Neuroscience has become integral to comprehensive research in neural systems and their communicational functions, proving to be the perfect modelling tool in this space. Utilizing AI, scientists can imitate the neural signals sent by the brains, and by portraying neural pathways on a greater scale, they can effectively look for complex patterns and/or malformations. 


An example of this is known as a “BCI”, or brain-computer interface. BCIs interpret brain signals to then control external devices, and have been used for individuals with neurological or physical disabilities. Artificial intelligence’s incorporation to BCI’s enhanced user and collection experience, erases the stress of inexperience learning models, and allows the focus to be on personal customization and comfort. 

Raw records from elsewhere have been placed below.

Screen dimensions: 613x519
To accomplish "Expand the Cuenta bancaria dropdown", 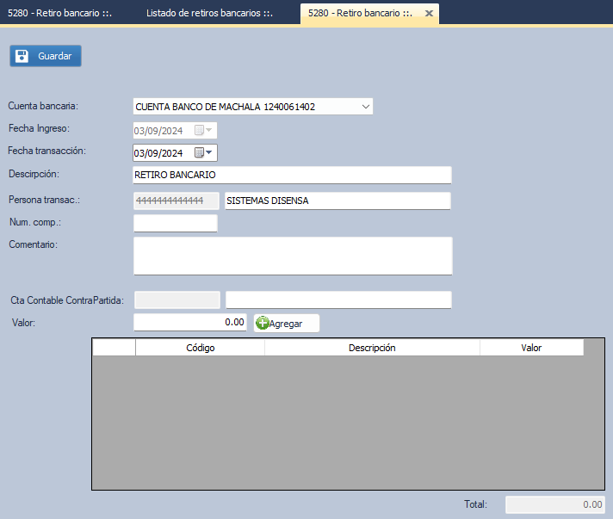I will (366, 107).
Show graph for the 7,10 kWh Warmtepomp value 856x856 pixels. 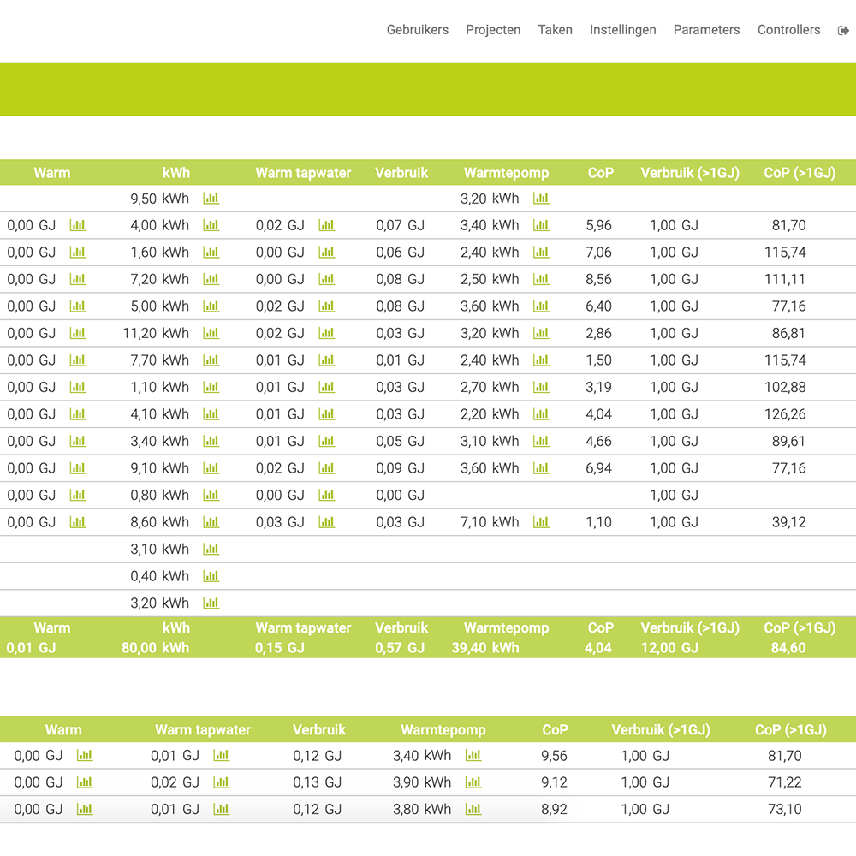(x=541, y=522)
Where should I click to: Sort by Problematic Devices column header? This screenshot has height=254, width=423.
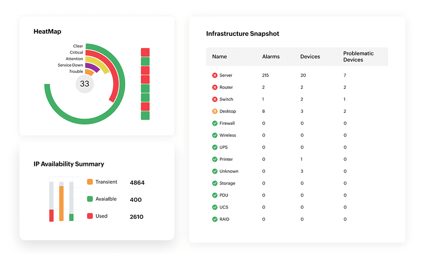[358, 57]
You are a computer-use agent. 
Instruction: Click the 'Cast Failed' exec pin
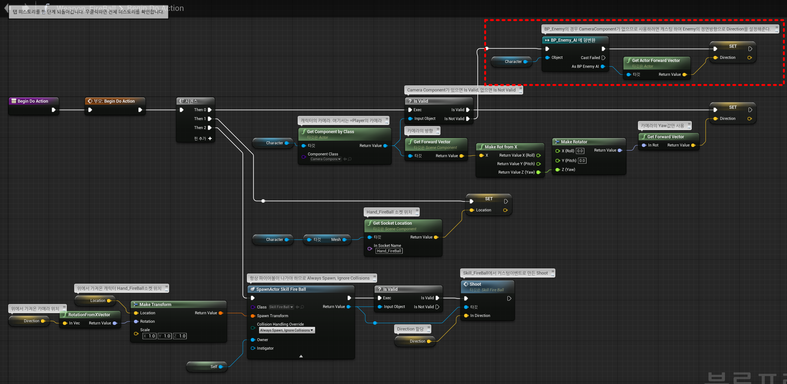click(x=603, y=57)
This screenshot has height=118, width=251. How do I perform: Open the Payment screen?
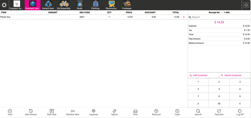[219, 112]
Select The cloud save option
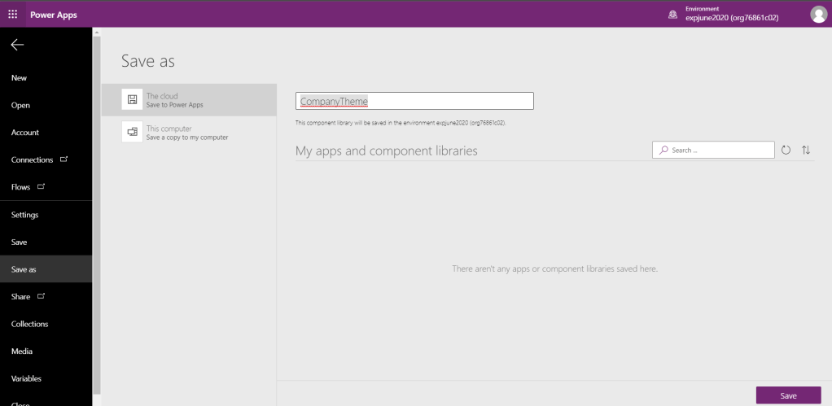The width and height of the screenshot is (832, 406). pyautogui.click(x=189, y=100)
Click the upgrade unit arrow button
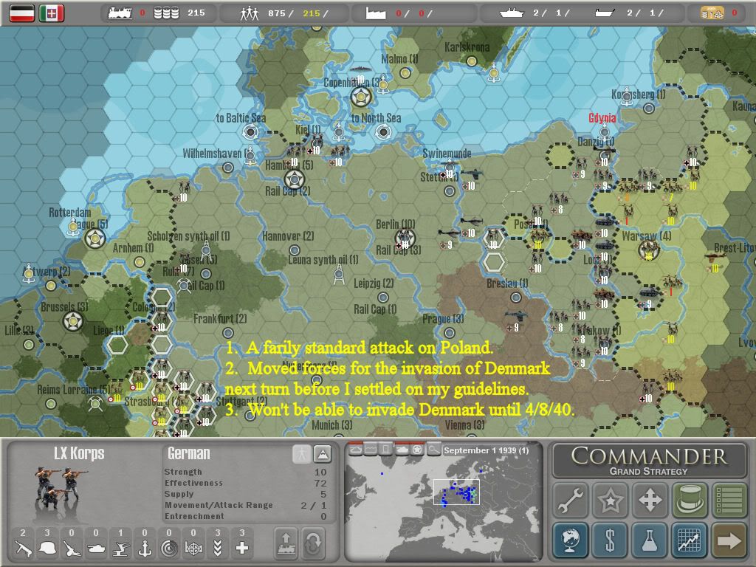756x567 pixels. (x=286, y=544)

 The incorporation of AI in BCI’s has also led to increased efficiency and precision in their data processing, meaning it can catalog information gathered at groundbreaking speeds compared to several years ago. Sorting out inessential data (oftentimes referring to excess brain-noise) and organizing the brain signals connected are just a few of the jobs that AI accomplishes for neurologists. Artificial intelligence gives people with neurological or physical disabilities opportunities for modern independence. 

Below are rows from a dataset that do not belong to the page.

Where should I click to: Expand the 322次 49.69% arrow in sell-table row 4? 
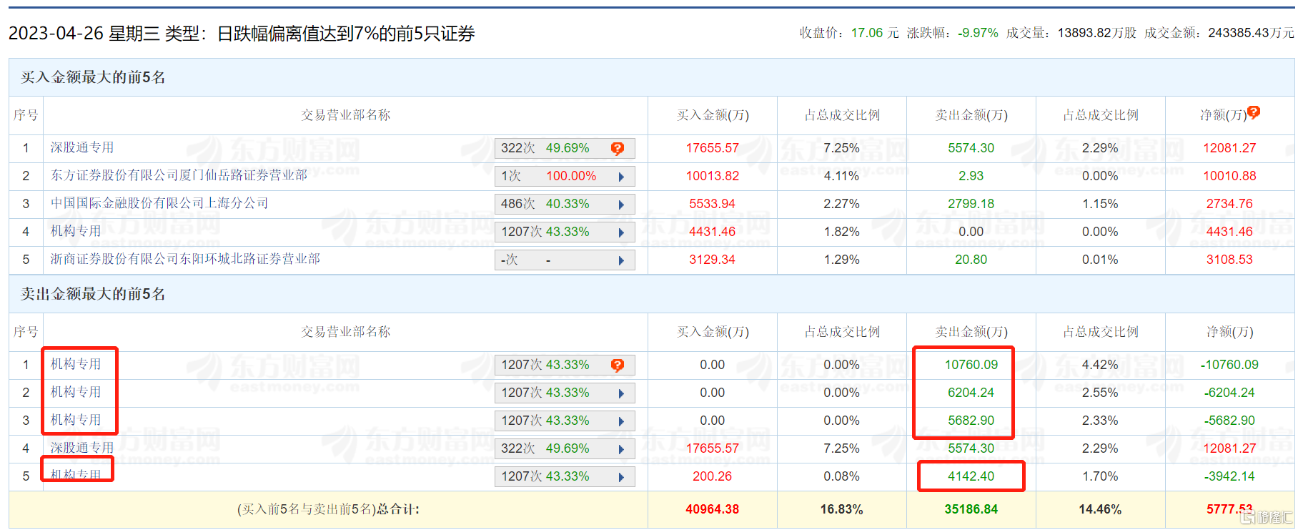pyautogui.click(x=621, y=449)
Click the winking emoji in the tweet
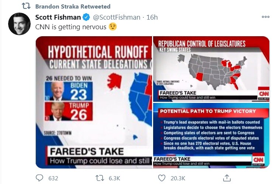The width and height of the screenshot is (276, 184). tap(113, 27)
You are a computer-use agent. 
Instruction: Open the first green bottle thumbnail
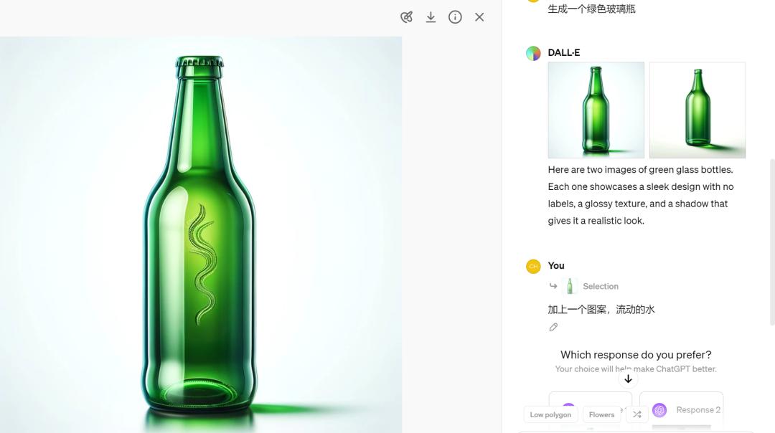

The brain is an intricate control center, and neuroscientists are a long way from understanding all there is to know about all of its systems. Applying AI in neurology has brought clarity to structures and functions in the brain that scientists were previously oblivious to.  


In early November 2025, scientists used AI to analyze over 50,000 MRI scans, revealing a communication bridge between the left and right hemispheres of the brain for the first time ever. The function of AI in this study was in the analysis of the genetic architecture of the brain’s communication bridge, and how the genetic overlap of the structures correlate to other neurological or mental disorders, such as ADHD or bipolar disorder. This also warranted the creation of the first large-scale map of the corpus callosum, the fiber network connecting the halves of the brain. By observing the connection between the brain’s communication pathways and how they affect brain function, scientists have gained a deeper understanding of the link between mental health disorders and neuroscience. 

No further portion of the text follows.